缶の中は一見、つるんとして、アルミの色しか分からないが、塗料によってできた微細なクレーター状の突起により泡が発生する
缶の中は一見、つるんとして、アルミの色しか分からないが、塗料によってできた微細なクレーター状の突起により泡が発生する

一口が1.5倍量

 「通常のプルトップ缶に比べ、生ジョッキ缶は飲み口が広い。そのため、一口で口に入る流量が1.5倍と、飲みごたえや香りのインパクトが違う」と中島氏は付け加える。

 飲み口で気になるのは、安全面。生ジョッキ缶は全開する缶のふたの縁、缶の飲み口の両方に丸みをもたせて手や口が切れないダブルセーフティー構造をうたう(下図)。これはアルミの端を二重三重に丸めて接着することで実現した。

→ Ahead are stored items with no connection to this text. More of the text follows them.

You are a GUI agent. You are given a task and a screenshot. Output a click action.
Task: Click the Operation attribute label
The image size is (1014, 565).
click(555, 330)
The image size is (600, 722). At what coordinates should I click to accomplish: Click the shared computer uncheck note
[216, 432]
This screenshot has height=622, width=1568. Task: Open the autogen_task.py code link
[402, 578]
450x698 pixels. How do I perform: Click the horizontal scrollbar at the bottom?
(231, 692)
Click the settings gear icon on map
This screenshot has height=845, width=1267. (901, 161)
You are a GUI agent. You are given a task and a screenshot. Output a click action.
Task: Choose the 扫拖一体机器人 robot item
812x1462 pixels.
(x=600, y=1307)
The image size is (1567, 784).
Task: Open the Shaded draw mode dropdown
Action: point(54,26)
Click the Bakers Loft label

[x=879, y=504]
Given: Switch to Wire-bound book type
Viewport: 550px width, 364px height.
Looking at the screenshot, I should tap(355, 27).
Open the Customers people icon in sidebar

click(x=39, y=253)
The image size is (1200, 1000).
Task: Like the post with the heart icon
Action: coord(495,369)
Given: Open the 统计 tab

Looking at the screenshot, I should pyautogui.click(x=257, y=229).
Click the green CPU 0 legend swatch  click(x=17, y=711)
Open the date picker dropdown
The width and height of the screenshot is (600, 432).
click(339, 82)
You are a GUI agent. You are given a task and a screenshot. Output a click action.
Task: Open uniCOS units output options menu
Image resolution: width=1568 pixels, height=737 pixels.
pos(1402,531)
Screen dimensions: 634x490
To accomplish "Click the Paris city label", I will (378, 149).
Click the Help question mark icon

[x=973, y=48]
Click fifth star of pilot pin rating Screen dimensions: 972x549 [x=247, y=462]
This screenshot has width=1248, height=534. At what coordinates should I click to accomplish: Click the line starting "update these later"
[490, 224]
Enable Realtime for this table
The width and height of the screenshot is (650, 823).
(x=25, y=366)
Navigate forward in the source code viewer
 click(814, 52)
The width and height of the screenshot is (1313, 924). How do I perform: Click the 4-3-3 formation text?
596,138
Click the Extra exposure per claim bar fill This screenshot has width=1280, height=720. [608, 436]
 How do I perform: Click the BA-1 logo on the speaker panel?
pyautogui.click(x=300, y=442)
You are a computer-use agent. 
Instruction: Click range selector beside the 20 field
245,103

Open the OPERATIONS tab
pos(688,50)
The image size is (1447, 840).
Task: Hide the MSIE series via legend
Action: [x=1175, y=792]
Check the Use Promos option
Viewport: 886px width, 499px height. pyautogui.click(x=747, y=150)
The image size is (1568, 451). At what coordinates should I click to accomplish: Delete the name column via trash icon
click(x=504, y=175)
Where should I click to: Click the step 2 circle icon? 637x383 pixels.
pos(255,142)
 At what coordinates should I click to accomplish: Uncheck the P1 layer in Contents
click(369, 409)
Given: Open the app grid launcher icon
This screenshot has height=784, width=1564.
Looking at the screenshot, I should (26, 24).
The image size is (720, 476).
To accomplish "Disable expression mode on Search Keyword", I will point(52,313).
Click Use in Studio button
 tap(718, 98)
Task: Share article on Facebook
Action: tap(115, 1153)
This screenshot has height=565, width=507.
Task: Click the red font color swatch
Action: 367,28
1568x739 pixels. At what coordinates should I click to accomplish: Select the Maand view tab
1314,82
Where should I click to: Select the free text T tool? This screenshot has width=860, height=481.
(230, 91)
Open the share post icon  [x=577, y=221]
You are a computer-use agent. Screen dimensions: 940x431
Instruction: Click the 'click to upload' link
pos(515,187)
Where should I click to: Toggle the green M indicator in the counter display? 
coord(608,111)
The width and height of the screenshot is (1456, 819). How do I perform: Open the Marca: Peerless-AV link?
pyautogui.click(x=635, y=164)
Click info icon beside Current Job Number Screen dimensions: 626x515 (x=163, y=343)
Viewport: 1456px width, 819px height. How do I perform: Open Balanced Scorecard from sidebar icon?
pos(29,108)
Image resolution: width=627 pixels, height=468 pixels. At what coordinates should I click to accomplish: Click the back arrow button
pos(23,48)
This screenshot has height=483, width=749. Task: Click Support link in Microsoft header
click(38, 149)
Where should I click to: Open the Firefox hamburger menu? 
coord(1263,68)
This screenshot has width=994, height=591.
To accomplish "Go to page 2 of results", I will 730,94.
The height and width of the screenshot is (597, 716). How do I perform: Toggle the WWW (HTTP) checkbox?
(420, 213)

 従来の缶ビールには塗料を塗って焼き付ける工程はない。製缶のコストがかかるが、同じ価格で発売する予定だ。工場でビールを充填する際に泡が出るため、容量は通常の商品より10ミリリットル少ない340ミリリットルとなっている。

缶のふたや口の端を丸めて切れないように工夫したダブルセーフティー構造。取ったふたは缶の中に入れて廃棄するよう、缶に印刷して促し、環境面にも配慮
缶のふたや口の端を丸めて切れないように工夫したダブルセーフティー構造。取ったふたは缶の中に入れて廃棄するよう、缶に印刷して促し、環境面にも配慮

メインターゲットは20~30代

 「お酒文化をもっと広げていきたいという思いから、メインターゲットは今あまりビールを飲んでいない20~30代に据えている」と中島氏。

 同社が20年9月に実施した調査では、飲食店で飲むような生ビールを家で飲めない不満が大きいことも分かった。生ジョッキ缶は、新型コロナウイルスの感染拡大による巣ごもり需要や家飲み派を攻略する戦略商品でもある。「独自ブランドをつくることも考えたが、王道のスーパードライで出すことにした。ビールって面白い、ビールを飲むとコミュニケーションが生まれる、というビールが生む『ワクワク感』を生ジョッキ缶で知ってほしいし、スーパードライのもともとのコンセプトが“挑戦”だから」(中島氏)。

 中のビールはスーパードライと同じ。生ジョッキ缶は中身というよりも“体験”で勝負する商品であり、その体験価値を伝えるコミュニケーションが重要になる。そのため、広告宣伝は、デジタルを活用した情報発信にかなり投資する。21年4月の発売時に流すタレント起用のテレビCMに先駆け、3月からインスタグラムやツイッター、YouTubeで動画をアップする予定だ。

 動画では一般のユーザーに「ふたが全開すると泡が出て、広口でごくごく飲める」という生ジョッキ缶を実体験してもらい、商品の理解と共感を促す。

 「これまで味やパッケージで差異化する商品を手がけてきたが、ビールそのものの見た目が違う商品は、なかなかできなかった」。中島氏自身も初の“体験”型商品に期待を込めている。